Best Wishes, 2013 BotY!

The 2013 ABA Bird of the Year
The 2013 ABA Bird of the Year

I set out a year ago to write 50 “blog” entries about the Common Nighthawk, the ABA’s 2013 Bird of the Year — and an inspired choice. The 2014 bird is just as exciting, I understand.

I don’t know about you — how possibly could I? — but I learned an awful lot about this common and familiar species this year, and I think, without having the time or the vanity to count, that I may have come close to my target in writing about the bird. I do know that I was extraordinarily grateful to get to speak to so many interested and interesting birding groups about the bird, its history, and its prospects, and there are still a few nighthawk lectures on my calendar for the New Year, so hope to see the rest of you out there, too.
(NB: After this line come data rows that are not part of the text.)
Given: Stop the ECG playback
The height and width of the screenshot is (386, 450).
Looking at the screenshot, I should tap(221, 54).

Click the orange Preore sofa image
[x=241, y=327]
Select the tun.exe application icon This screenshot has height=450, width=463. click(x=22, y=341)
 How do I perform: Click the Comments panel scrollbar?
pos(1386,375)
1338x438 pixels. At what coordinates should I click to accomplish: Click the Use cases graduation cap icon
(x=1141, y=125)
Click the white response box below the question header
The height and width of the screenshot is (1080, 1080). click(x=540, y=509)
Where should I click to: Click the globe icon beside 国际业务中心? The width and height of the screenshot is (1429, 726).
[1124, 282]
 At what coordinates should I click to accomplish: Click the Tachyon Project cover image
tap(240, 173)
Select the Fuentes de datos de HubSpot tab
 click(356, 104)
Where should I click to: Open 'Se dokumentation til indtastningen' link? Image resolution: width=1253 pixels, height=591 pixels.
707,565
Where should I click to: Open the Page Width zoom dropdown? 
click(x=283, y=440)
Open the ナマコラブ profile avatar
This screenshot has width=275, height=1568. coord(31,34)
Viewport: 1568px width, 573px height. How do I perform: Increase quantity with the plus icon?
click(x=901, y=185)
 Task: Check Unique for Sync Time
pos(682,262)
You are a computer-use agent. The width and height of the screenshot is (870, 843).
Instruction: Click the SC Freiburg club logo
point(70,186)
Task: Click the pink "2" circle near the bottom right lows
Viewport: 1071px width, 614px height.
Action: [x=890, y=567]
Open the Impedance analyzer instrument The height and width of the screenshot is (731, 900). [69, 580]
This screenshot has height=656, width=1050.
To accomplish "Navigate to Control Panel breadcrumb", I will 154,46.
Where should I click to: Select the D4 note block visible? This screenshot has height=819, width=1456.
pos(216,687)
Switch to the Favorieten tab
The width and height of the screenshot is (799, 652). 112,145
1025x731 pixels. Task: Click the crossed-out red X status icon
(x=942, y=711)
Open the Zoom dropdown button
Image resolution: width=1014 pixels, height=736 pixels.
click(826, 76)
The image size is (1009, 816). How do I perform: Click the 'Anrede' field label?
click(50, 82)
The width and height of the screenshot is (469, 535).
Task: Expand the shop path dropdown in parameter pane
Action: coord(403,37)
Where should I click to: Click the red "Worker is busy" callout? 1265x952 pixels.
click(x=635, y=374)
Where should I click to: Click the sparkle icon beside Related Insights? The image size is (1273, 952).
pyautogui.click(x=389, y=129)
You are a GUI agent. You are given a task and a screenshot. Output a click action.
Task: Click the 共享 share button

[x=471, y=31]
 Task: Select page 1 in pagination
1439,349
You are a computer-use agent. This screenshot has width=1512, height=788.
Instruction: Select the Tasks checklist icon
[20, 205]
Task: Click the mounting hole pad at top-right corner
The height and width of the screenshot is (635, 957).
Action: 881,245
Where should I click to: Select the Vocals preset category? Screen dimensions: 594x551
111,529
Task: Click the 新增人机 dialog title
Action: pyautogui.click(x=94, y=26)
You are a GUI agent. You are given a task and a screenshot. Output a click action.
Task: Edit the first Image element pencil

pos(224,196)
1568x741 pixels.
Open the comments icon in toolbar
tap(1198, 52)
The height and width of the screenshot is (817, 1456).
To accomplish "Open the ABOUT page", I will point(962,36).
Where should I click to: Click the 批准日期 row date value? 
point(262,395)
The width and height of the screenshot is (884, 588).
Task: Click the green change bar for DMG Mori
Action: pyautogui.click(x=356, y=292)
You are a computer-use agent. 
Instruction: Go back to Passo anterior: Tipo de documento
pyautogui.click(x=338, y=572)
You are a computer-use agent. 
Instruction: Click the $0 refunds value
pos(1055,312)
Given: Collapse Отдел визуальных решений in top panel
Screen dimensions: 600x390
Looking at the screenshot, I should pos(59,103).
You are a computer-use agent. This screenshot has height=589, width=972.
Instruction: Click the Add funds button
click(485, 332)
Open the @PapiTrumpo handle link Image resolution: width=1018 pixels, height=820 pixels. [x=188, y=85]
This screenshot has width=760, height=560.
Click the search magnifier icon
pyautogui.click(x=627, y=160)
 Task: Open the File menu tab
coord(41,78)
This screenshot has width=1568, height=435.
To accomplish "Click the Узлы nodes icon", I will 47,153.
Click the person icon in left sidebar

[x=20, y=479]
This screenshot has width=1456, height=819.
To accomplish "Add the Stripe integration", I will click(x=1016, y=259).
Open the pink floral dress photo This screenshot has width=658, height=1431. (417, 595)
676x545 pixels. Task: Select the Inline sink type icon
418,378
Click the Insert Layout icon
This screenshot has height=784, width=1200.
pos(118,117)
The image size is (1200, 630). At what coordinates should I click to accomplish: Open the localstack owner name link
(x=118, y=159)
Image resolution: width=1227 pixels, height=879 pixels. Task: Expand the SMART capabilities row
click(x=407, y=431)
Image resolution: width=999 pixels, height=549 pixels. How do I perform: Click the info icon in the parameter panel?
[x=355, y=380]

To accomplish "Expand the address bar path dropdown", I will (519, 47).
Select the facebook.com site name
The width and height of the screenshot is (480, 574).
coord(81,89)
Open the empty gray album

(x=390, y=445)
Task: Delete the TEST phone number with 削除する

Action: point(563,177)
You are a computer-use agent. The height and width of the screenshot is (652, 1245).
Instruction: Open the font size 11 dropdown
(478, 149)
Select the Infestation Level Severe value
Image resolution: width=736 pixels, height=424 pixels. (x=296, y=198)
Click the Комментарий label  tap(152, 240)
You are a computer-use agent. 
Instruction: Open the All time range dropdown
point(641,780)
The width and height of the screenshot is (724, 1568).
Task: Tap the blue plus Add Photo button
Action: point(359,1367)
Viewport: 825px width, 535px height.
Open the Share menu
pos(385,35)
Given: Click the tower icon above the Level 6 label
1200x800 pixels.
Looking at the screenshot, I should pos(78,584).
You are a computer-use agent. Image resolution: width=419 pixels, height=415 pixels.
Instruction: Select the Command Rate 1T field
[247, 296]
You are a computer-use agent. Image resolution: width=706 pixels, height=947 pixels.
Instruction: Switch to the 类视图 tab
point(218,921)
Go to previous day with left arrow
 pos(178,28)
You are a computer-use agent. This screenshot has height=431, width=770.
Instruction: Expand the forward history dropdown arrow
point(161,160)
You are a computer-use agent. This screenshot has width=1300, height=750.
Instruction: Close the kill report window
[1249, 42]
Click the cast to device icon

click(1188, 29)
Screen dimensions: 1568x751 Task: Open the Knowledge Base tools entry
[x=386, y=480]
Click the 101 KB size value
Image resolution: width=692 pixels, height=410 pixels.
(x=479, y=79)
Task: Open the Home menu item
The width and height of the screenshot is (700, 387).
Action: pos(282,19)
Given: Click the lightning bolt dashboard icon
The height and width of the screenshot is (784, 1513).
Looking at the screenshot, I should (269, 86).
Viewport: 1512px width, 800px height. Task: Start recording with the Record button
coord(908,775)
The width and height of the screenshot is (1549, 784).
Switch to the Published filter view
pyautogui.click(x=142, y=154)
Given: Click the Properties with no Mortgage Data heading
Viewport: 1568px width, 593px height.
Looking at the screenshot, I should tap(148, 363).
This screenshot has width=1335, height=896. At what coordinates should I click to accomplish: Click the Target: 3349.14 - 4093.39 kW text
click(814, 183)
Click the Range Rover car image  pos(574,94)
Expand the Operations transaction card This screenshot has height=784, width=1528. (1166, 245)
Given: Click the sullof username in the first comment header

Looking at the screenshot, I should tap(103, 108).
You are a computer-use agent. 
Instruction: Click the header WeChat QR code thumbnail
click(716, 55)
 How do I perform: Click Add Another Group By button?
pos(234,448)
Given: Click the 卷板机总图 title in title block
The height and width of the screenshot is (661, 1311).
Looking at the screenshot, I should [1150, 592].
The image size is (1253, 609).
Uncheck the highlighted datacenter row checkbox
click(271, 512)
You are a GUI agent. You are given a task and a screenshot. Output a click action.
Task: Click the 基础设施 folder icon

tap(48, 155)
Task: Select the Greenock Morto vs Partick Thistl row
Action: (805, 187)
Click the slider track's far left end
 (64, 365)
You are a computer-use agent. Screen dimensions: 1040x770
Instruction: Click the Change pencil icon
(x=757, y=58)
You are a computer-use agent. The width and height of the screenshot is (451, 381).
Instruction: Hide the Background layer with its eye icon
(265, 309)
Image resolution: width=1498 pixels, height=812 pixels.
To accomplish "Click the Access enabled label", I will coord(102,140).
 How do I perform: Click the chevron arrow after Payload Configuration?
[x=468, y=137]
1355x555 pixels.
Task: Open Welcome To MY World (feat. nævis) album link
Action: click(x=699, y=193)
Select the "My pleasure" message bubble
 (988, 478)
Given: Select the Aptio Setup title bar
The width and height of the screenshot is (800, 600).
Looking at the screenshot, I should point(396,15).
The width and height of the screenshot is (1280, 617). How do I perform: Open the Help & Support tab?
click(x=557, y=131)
One thing that I learned is that nighthawks, and probably most birds, can appear at times and in places that are utterly, entirely unexpected.

Jaguar, AMNH

One of my favorite habitat groups at the American Museum is the jaguars, an emphatically male mount and a large kitten perched on the rocks of a Sonoran mountainside at sunset. I’ve never seen that animal, alas, but I love Sonora and I love the thought of jaguars, and Alison and I always pause, in reverence and reverie, at this case when we walk through the mammals.

We’re not alone: there’s always a small crowd enthralled by these charismatic kitties. But how many notice the birds in the skies above them?

Jaguar, AMNH

Common Nighthawks aren’t, in my experience, hugely common in northwest Mexico, but they do occur, and their presence in this group adds to its wondrousness. I can feel the last warmth of the day, the cool air rushing down the canyon below, and the atavistic excitement of being in the presence of one of the few American mammals that can lord it over us humans. And I hear the buzzes and whooshes of the nighthawks high overhead.

Alison In New York

Let’s hope on this eve of a new year that jaguars and nighthawks and all of the other miracles of the Sierra Madre persist for the human generations to come, sending chills down the spines of our descendants in their different ways.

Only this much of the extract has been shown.